◆ ASSIGNMENT: Please repeat the whole listing exactly, but leave the pictures out.

--- START ---

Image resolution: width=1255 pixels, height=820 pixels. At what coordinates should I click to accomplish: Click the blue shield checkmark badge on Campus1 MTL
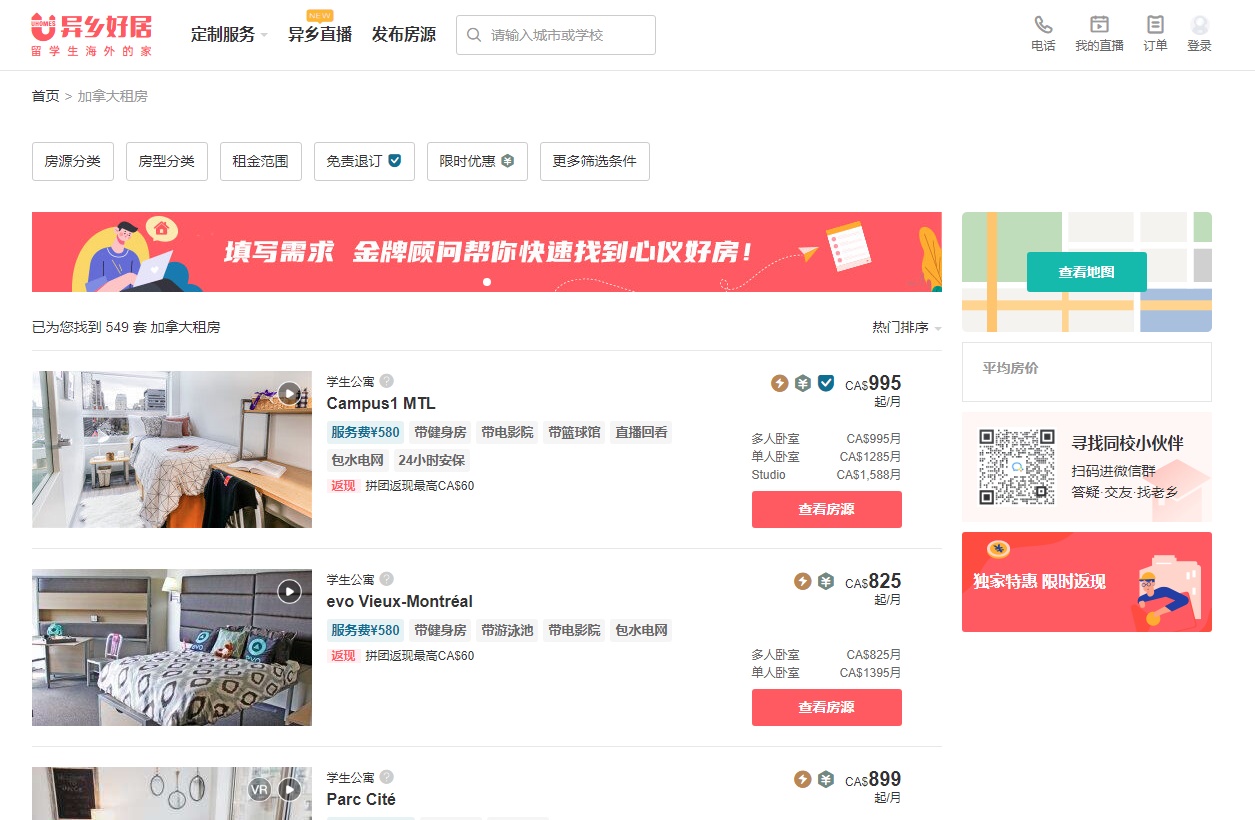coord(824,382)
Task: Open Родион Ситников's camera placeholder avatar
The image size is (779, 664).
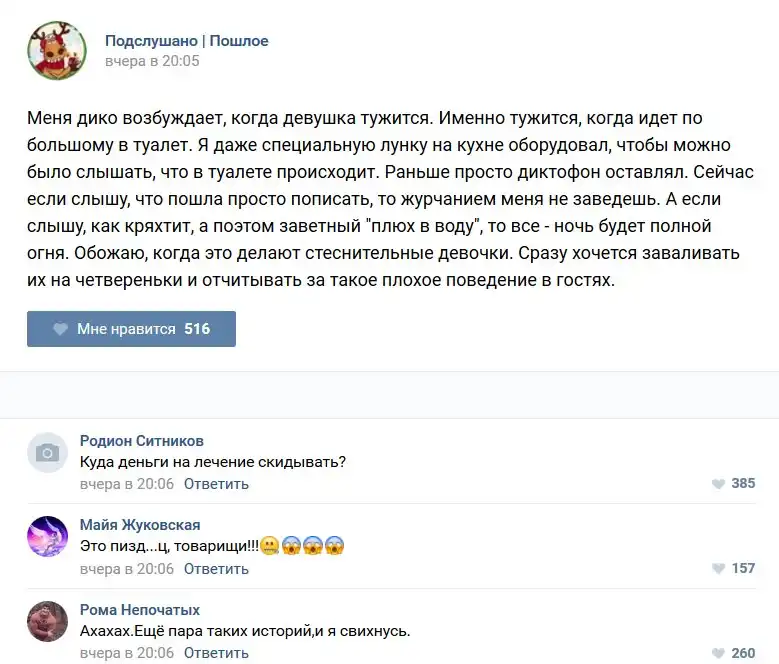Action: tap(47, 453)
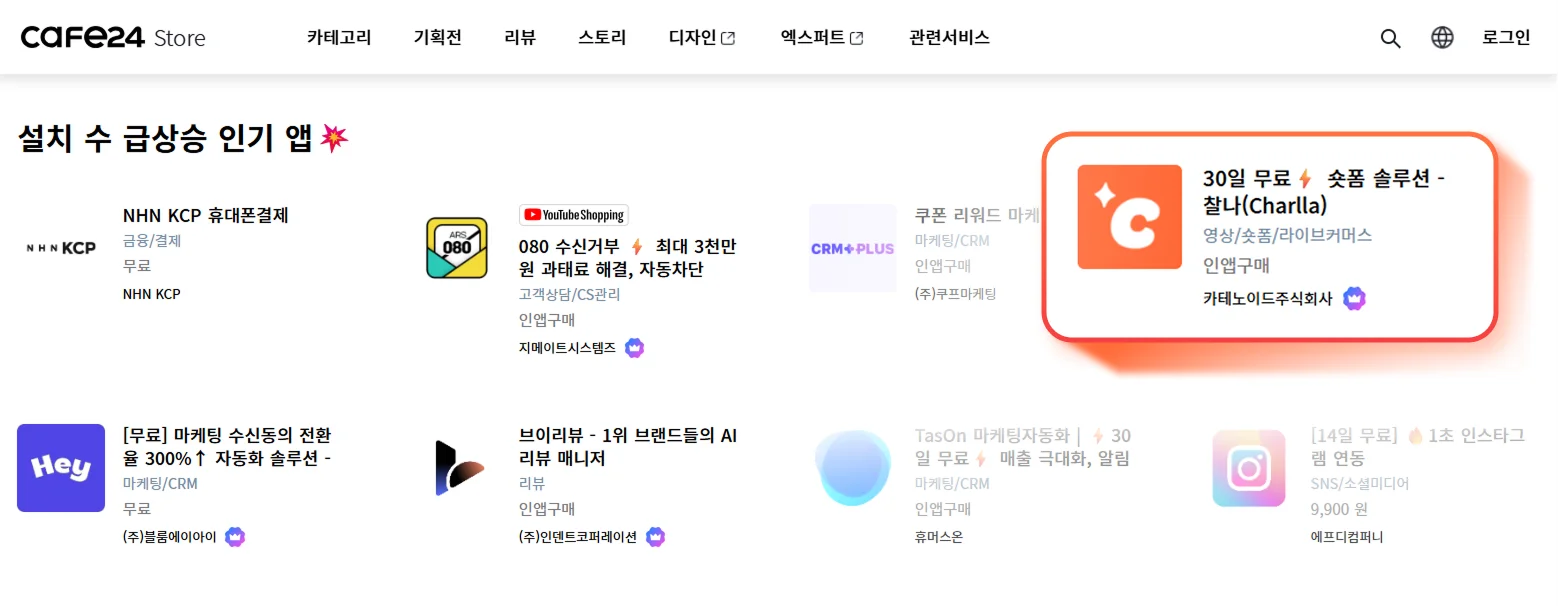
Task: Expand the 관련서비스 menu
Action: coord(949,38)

--- END ---

◆ RESULT OF THIS TASK:
Image resolution: width=1255 pixels, height=820 pixels. At what coordinates should I click to accomplish: Click the blue shield checkmark badge on Campus1 MTL
coord(824,382)
Task: Open Родион Ситников's camera placeholder avatar
The image size is (779, 664).
Action: tap(47, 453)
Task: Expand the 관련서비스 menu
Action: coord(949,38)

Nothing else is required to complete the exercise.